Southport to Newcastle

Thursday 13 to Saturday 15 October 2011

Link to Picasa gallery

Carroll joins the crew when Barb leaves on Monday, and we enjoy a couple of days in the Gold Coast before setting sail. We carefully assess all available weather forecasts and it appears that we will get a spell of wind with variable strength but a reasonably constant northerly direction starting on Thursday, so we decide to make it a longish trip and head for Newcastle. So much for forecasts. We leave the Southport fuel jetty at about 8am Thursday, and sail out of the Gold Coast Seaway into a SE wind. We motor down to Point Danger, confident that the wind will start to shift more northerly at about the same time as our track turns more southerly. But... no. Skies turn grey and threatening. The wind goes to the south. There are thunderstorms. And rain. And it's cold. Some time in the middle of the first night we get a brief spell of easterly winds and manage to turn the motor off and sail for about an hour and a half, before the wind goes to the north, dead astern. Just as the mate is trying to adjust the sails for a following wind, the autopilot gives up, the boat goes off course, we jibe over, the captain wakes up... and although the wind direction is now helpful, it isn't strong enough to be really useful, so it's back to motor sailing and we have to drop the main in the dark, something we normally try to avoid. On the second day we have more storms, more rain and more southerly winds, right on the nose. More motoring, no sails. Captain is OK, but the crew is on the edge of seasickness, and both members fall over that edge and have to reach for a bucket once each. Fortunately, both immediately feel better afterwards. Late on the second day the wind returns to gentle northerly again, favorable, but not enough strength to be really useful. We pole out the jib, and get some benefit, but never enough to turn the motor off. Cloudy skies mean we see little of the full moon and no stars at night, and the sun rises almost imperceptibly behind the cloud banks, so no nice sunrises either. We are very glad we have an extra crew member, because although none of the journey is really difficult, the constant motor noise is stressful, and we are all able to get some relief from it by getting longer time off watch to sleep, or from having the distraction of someone to talk to (shout to?) when on watch.
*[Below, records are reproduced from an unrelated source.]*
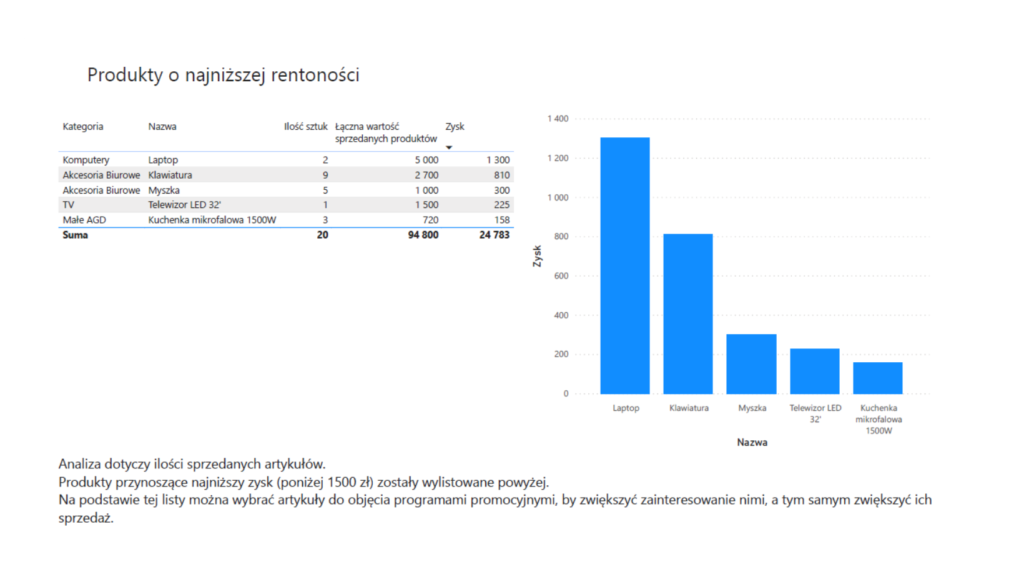1024x577 pixels.
Task: Sort table by Nazwa column header
Action: tap(162, 127)
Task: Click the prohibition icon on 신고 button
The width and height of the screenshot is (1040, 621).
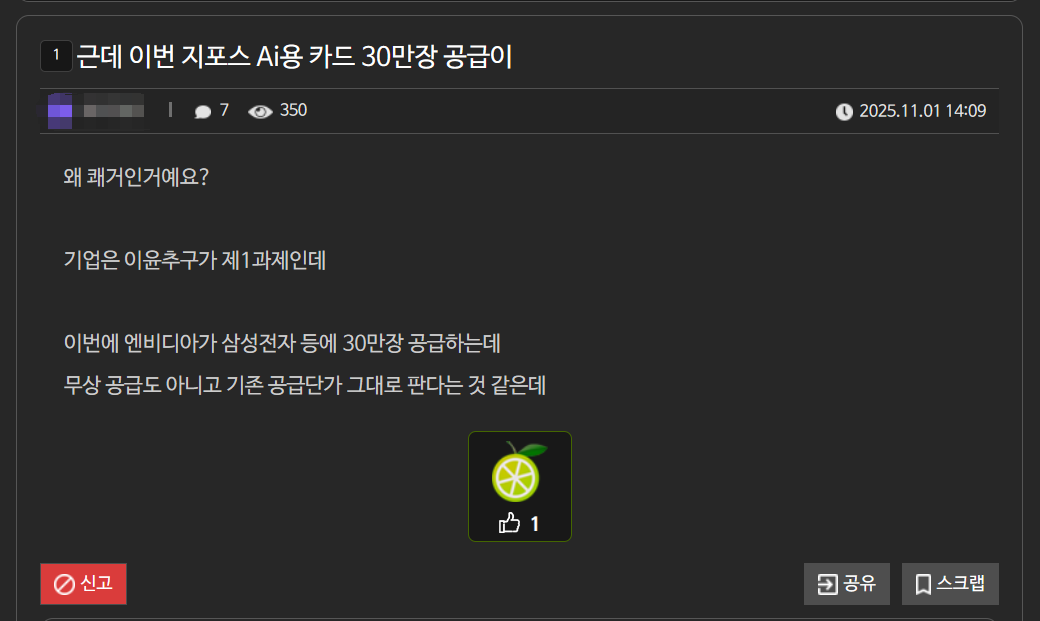Action: (64, 585)
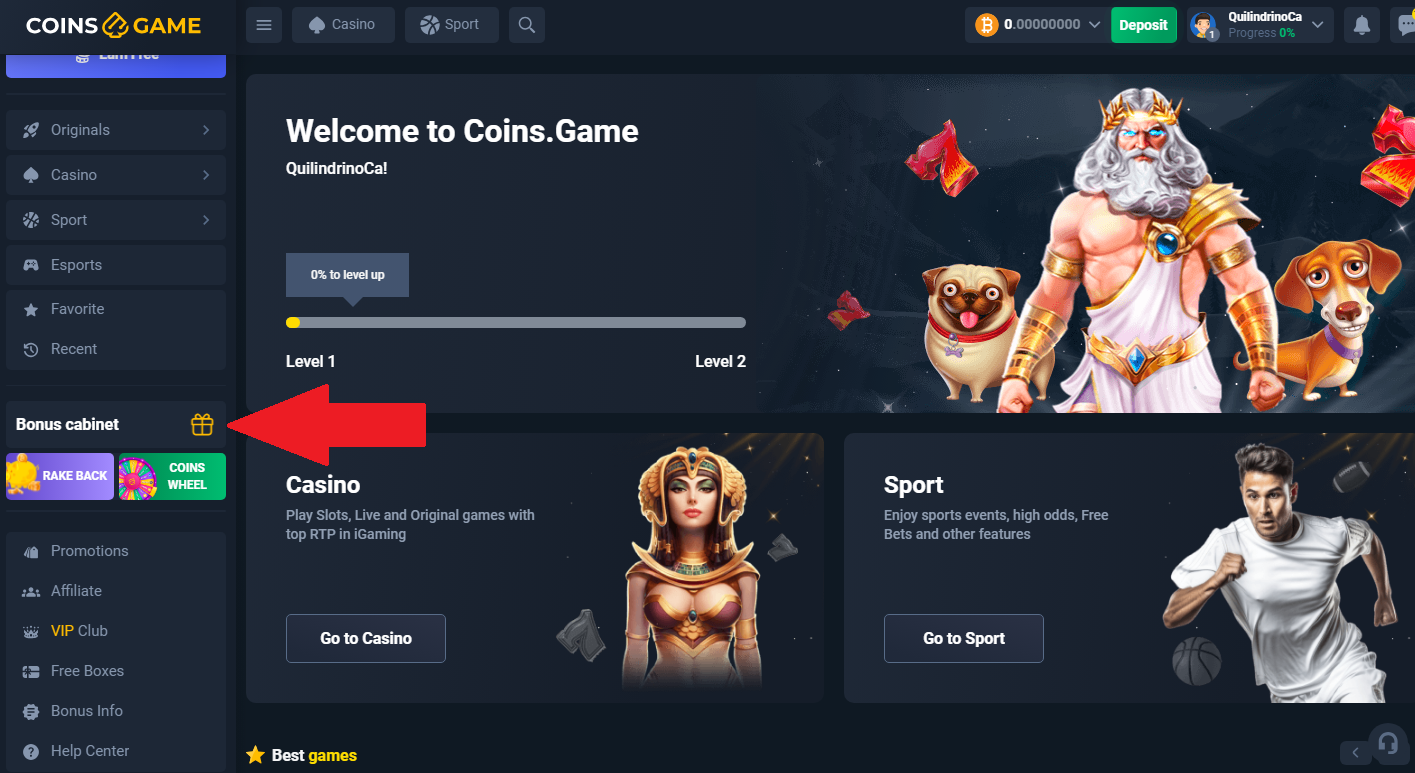Click the Bitcoin currency icon

click(987, 25)
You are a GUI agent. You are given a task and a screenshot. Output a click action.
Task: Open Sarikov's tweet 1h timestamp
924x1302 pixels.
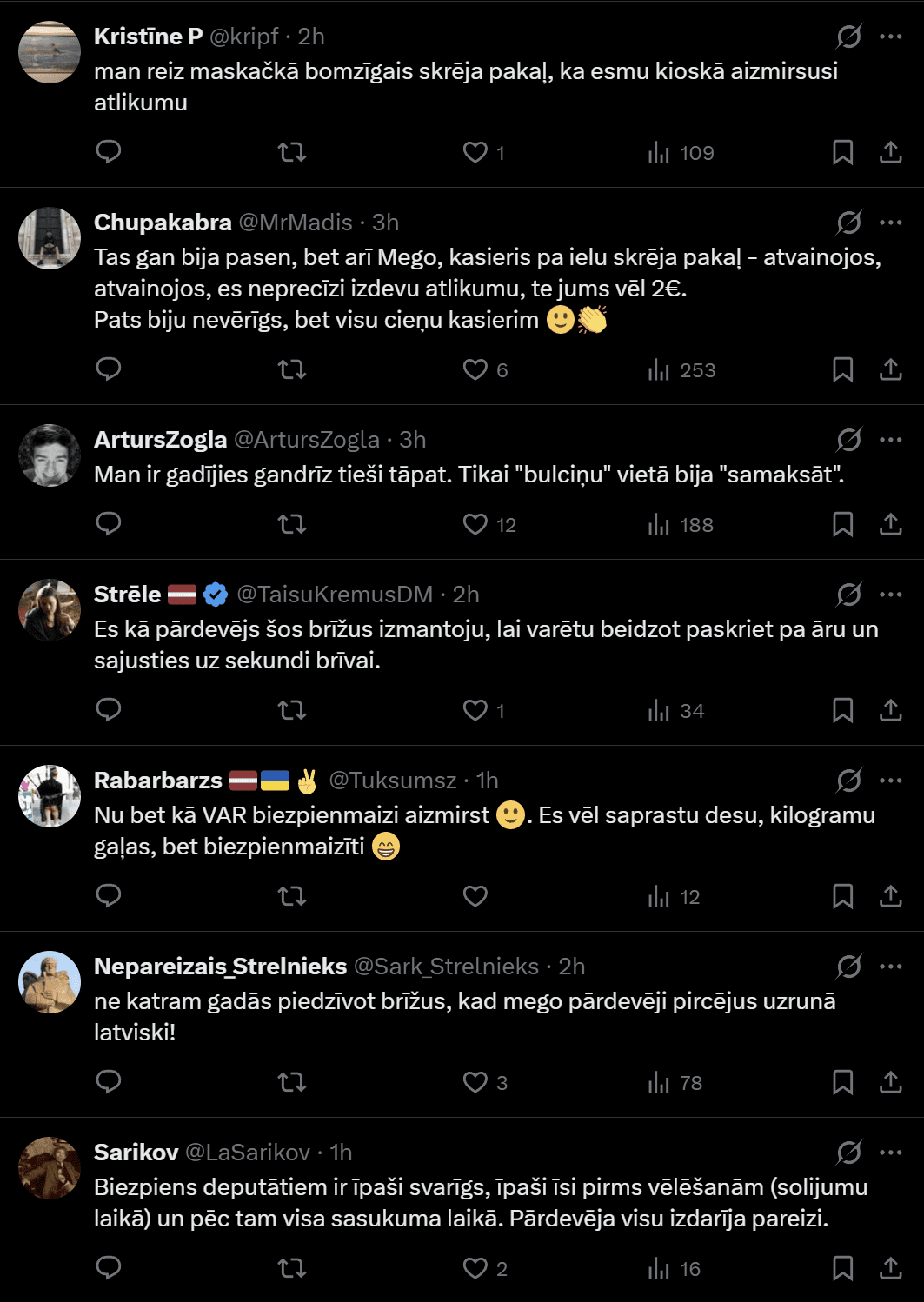[341, 1153]
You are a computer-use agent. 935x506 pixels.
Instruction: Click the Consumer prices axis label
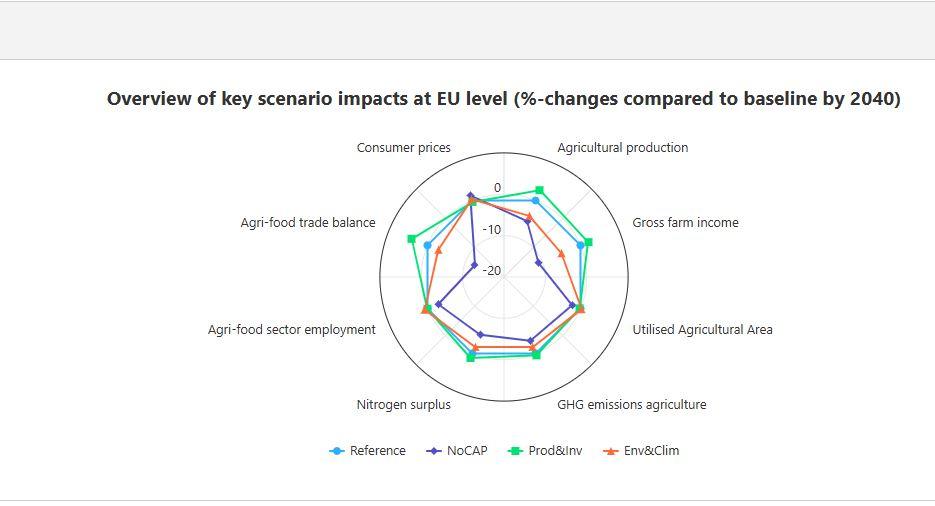[x=403, y=148]
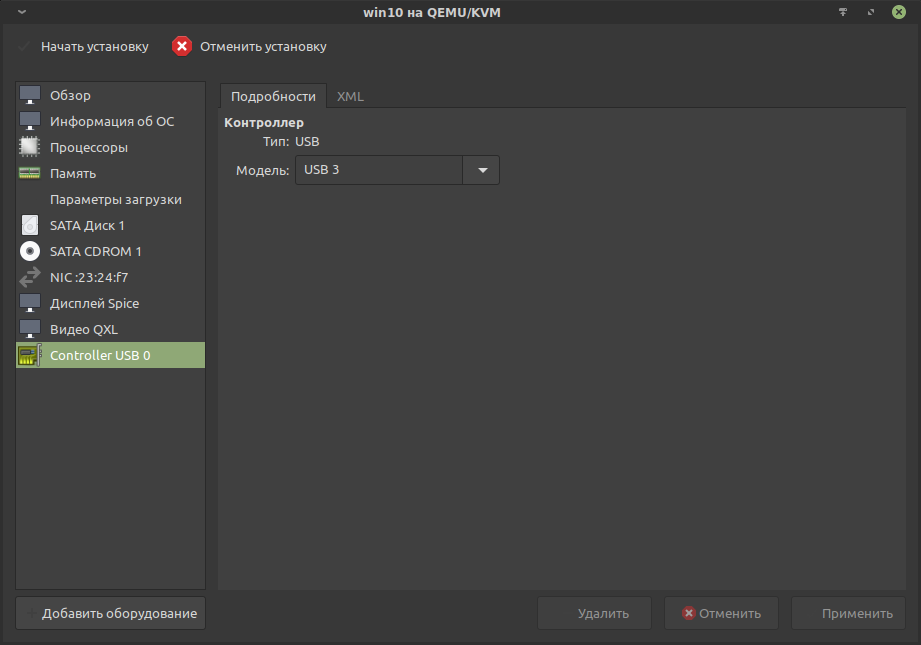Click the Overview (Обзор) monitor icon
Screen dimensions: 921x645
[30, 95]
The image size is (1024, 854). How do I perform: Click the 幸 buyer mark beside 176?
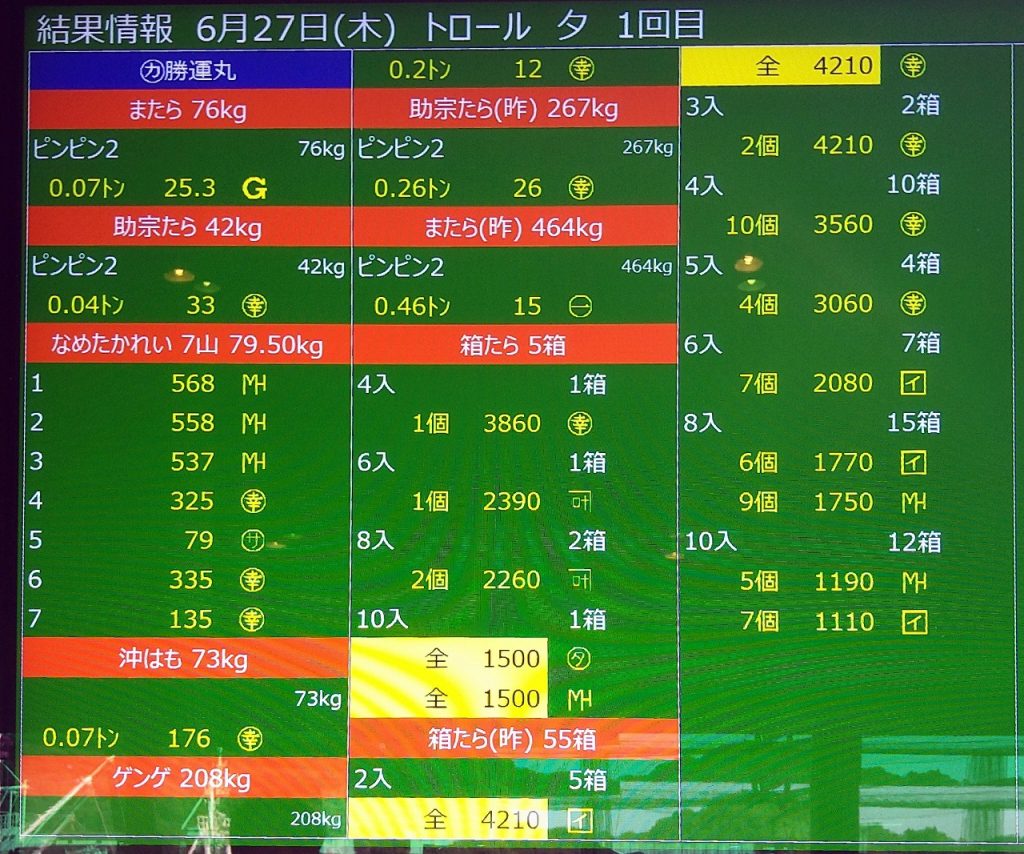pyautogui.click(x=252, y=739)
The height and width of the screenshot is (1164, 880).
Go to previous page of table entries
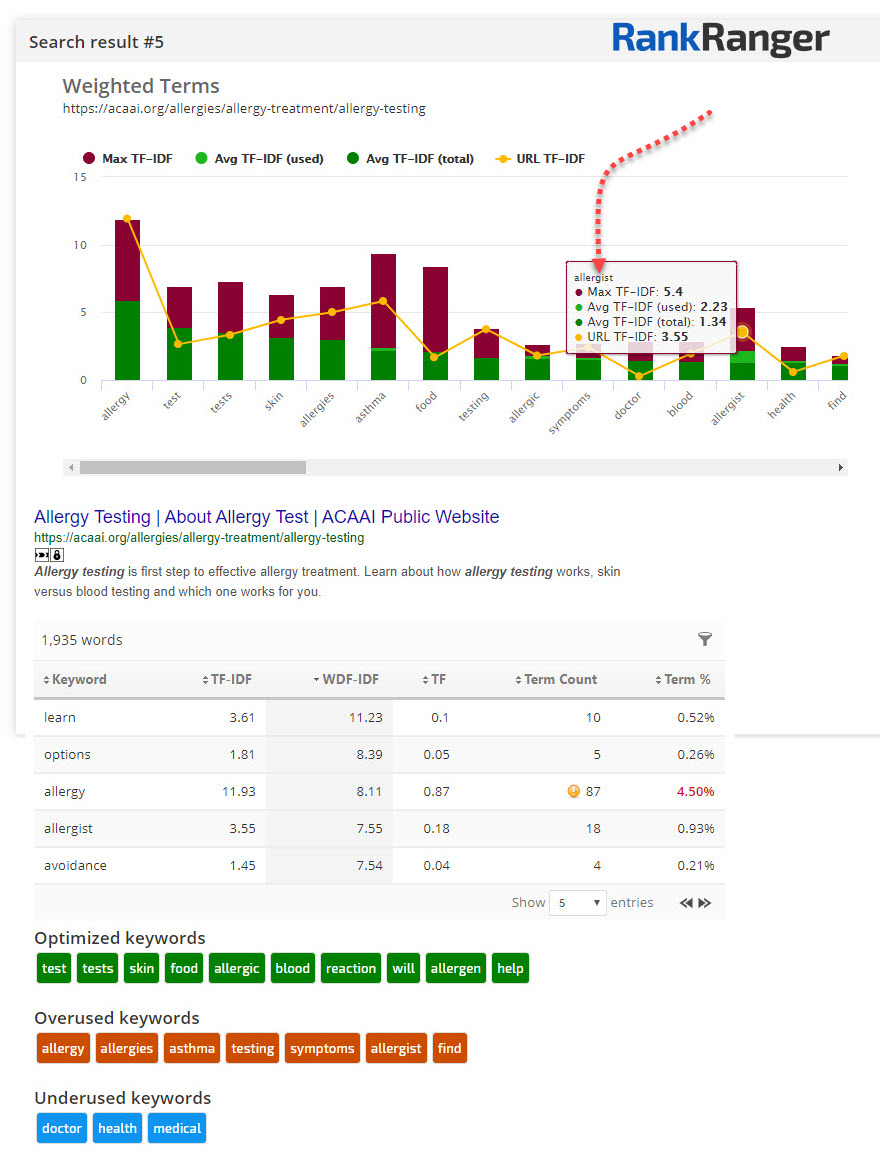(x=686, y=903)
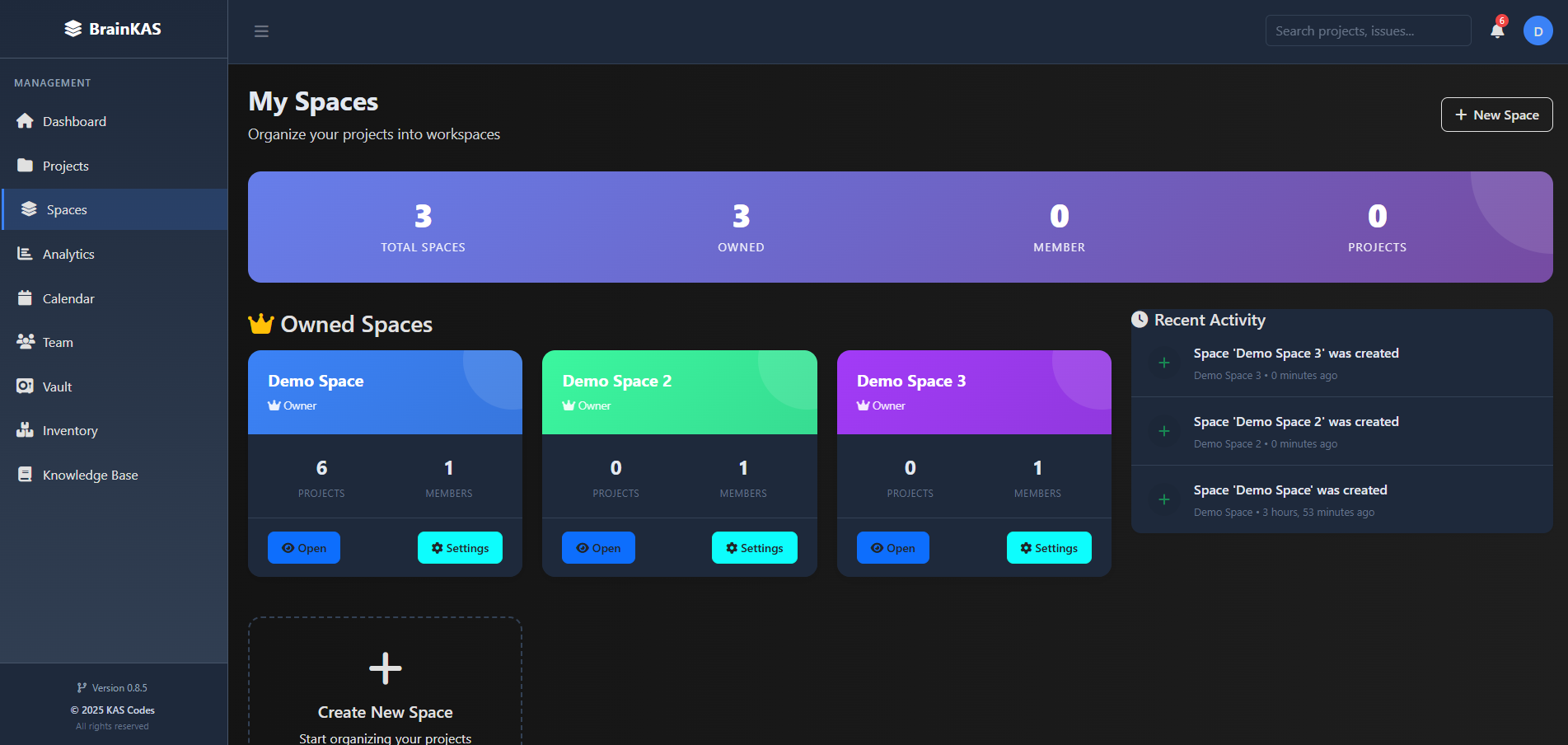Open notifications bell icon
The image size is (1568, 745).
click(x=1497, y=31)
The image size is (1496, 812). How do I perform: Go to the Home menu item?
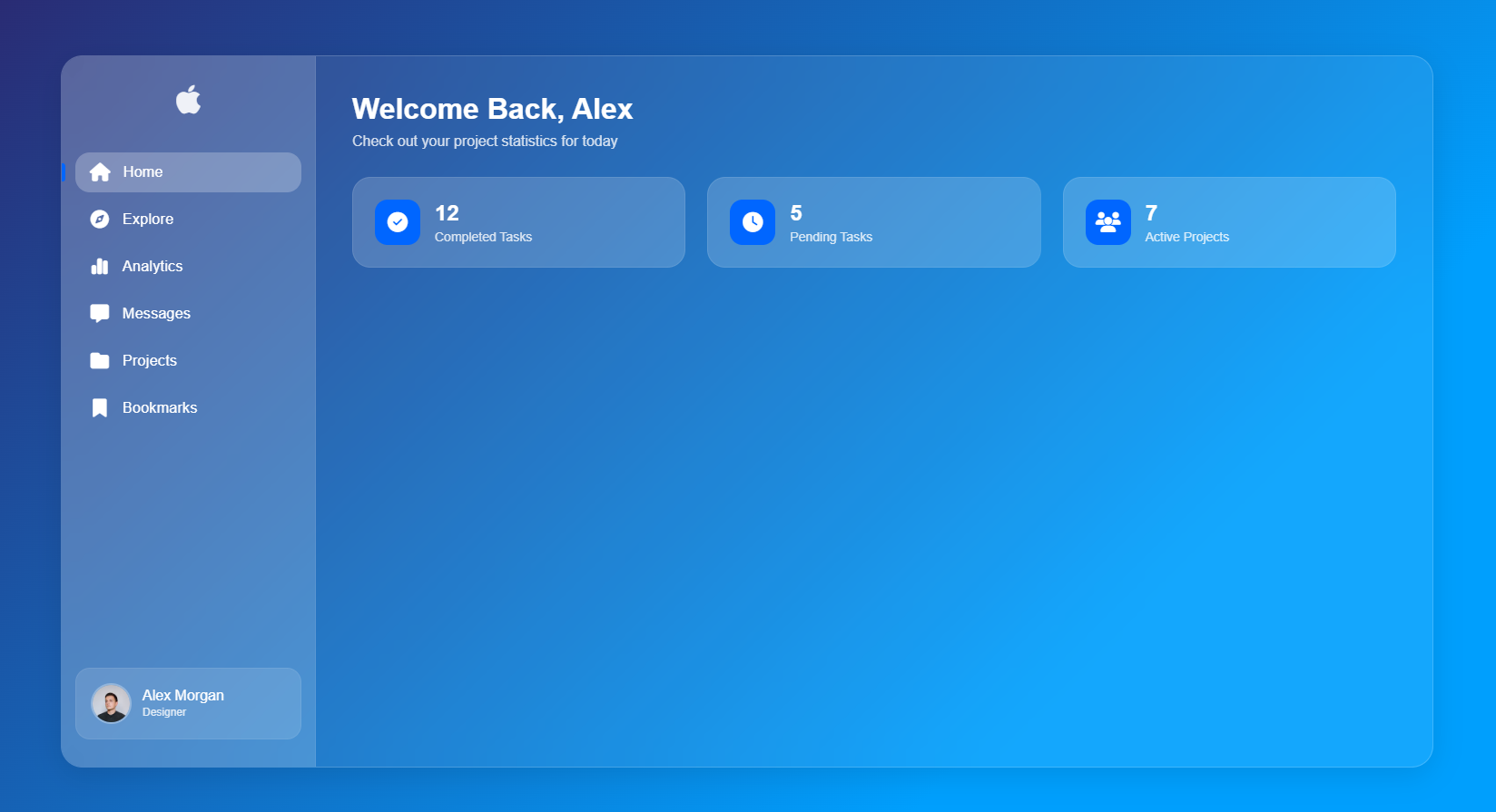(x=143, y=172)
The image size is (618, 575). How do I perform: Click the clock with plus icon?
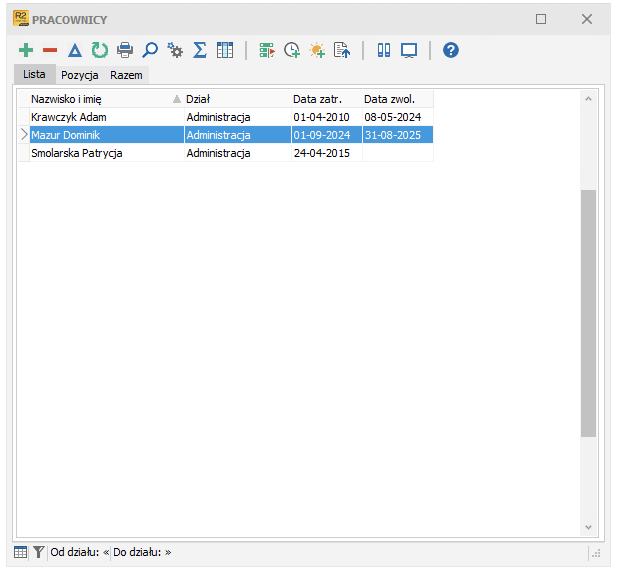click(x=292, y=50)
However our journey isn't all gloom. We see whales as we leave the seaway on the first day. They are visible for about half an hour, blowing and slapping their tails. Later a couple of dolphin cross our path. And about mid-morning on the third day, the sun comes out, winds are favorable and so gentle that although useless for sailing, at least the seas are now calm, and the crew regain their appetites. Then we see a pod of whales only a short distance away, directly in front. They disappear for a period, and when they next surface, they are just in front of us, and so close that we are in danger of going right through the middle of the pod. We do a 360 and come back round between the whales and the coast, by which time they've submerged. The next time they surface we see them blowing behind us. As we cross Stockton Bight, just north of Newcastle, another pod surfaces right beside us, between us and the shore. And one obligingly breaches, right up close. We see a repeat performance a little further back when they next surface behind us. And so our journey finishes on a high note, and we motor past the "dancing ladies" channel markers at the mouth of the Hunter in calm weather and sunshine, and are comfortably berthed in the Newcastle Cruising Yacht Club by 4pm. A compensation for having to motor very nearly the whole way is that we keep up an average of over 6kt, so make the journey of over 350nm in 55 hours (for those of you worrying about the arithmetic, we left in Queensland time, arrived in NSW time, on daylight saving). We sit on the deck in the sun enjoying our celebratory G&Ts, watching a cormorant catch fish in the river, and a hawk catching its evening meal on the shore. After two and half days of less than ideal conditions, it is bliss to be quiet and stationary. [Top]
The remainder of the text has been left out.